‘DEEP UNDERNEATH THE OCEAN FLOOR, SOMEWHERE BELOW THE RAINBOW SCALED FISH, OCTAGON StarSquid & BIOLUMINESCENT SHRIMP, TWO OCTOPUS ARE MAKING SWEET LOVE, PRODUCING A BABY THAT WILL ONE DAY LEAVE THE OCEAN, CRAWL INTO YOUR HOUSE AND KILL YOU.’
That is the absolute totality of Tako Tomago’s ‘Biography’ section on Facebook, thus far. Quite an introduction to the world of online social media (a vital component to any comprehensive assault on planet music these days), and with such fluorescent, oceanic but overwhelmingly ambiguous imagery, it is quite a fitting one too.
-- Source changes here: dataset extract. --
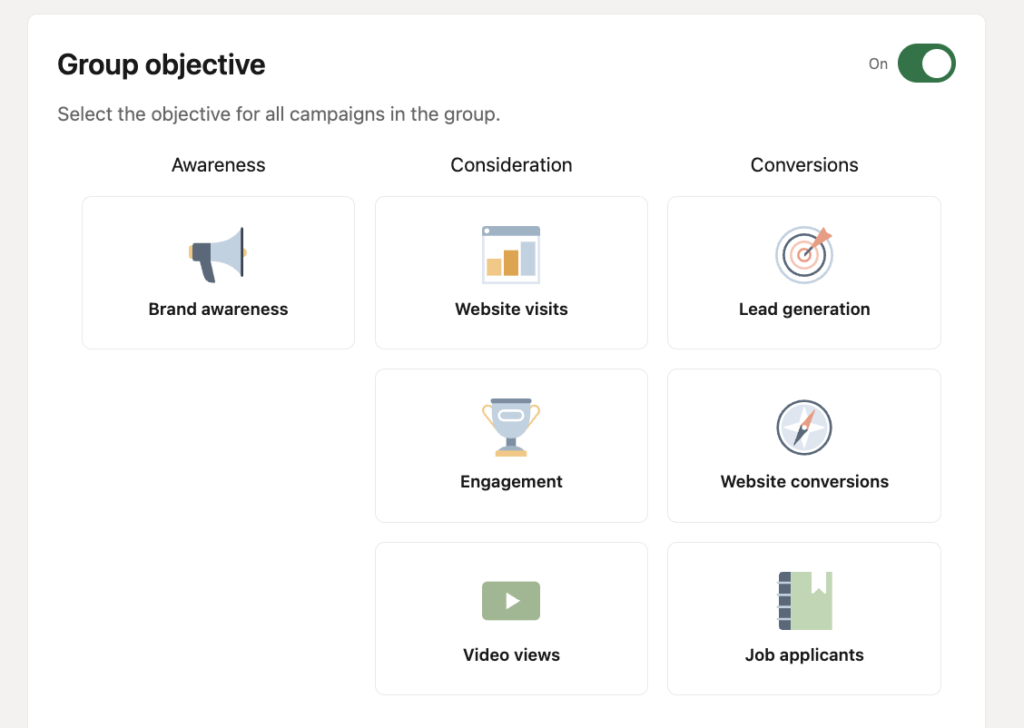Screen dimensions: 1024x728
Task: Choose the Engagement objective card
Action: [x=511, y=445]
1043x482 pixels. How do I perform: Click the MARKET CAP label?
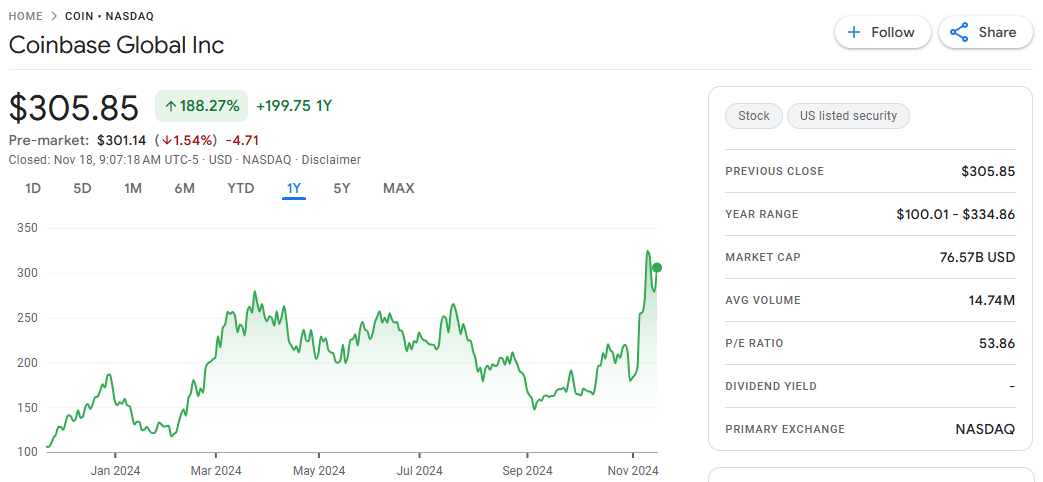(x=762, y=257)
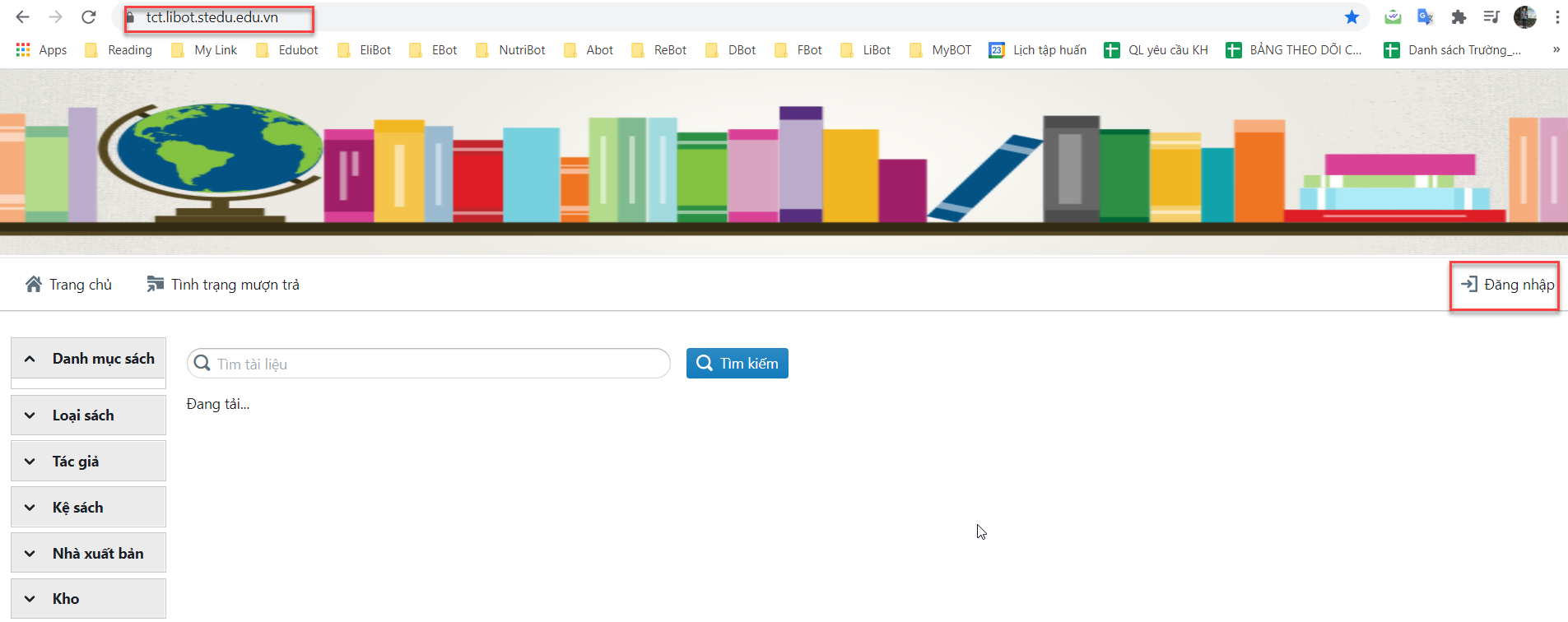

It is the sense of ambiguity that is most striking in his first release, a six track E.P entitled ‘Hydro’. It can be considered broadly chill-wave, but incorporates such an eclectic and versatile mix of sounds, from seemingly disparate musical genres, that often switch and intertwine in a brush of strokes to ultimately leave you a little perplexed as to what exactly you have just listened to. He explains, ‘my brother is a classical & jazz composer, so those influences are coming back in as fast as they fade away, it’s definitely a good thing.’
It is psychadelic in places, but by no means as experimentally left-field as its aesthetic may first lead you to believe. It is still firmly placed on an accessible platform of electronica, with songs that are loose and feel seamless but never run away from you and are actually largely sharp, disciplined and polished in their delivery. There is still a sense of accomplished immediacy to the songs, they are well structured and instinctively gratifying. The final assessment is difficult to make at this early stage, there is lack of a singular overarching theme to pick up on. The balance of influences, styles and indeed external contributions are so far spread it is difficult to say he has achieved any one thing particularly well.
At the end of it all, I am drawn back to that ominous biography, that baby octopus again, that will ‘CRAWL INTO YOUR HOUSE AND KILL YOU’. It seems to allude to an inner tension and danger that lies at the heart of the music, and points to a repressed but very intriguing sort of edge to it all. This is difficult to distinctly grasp, root out, hold up or dissect in his work so far, but this short E.P does more than enough to engage any listener broadly keen on electronic and dance music. We can only wait to see this play itself out with more pertinent detail in the full-length record that is set to follow later this year.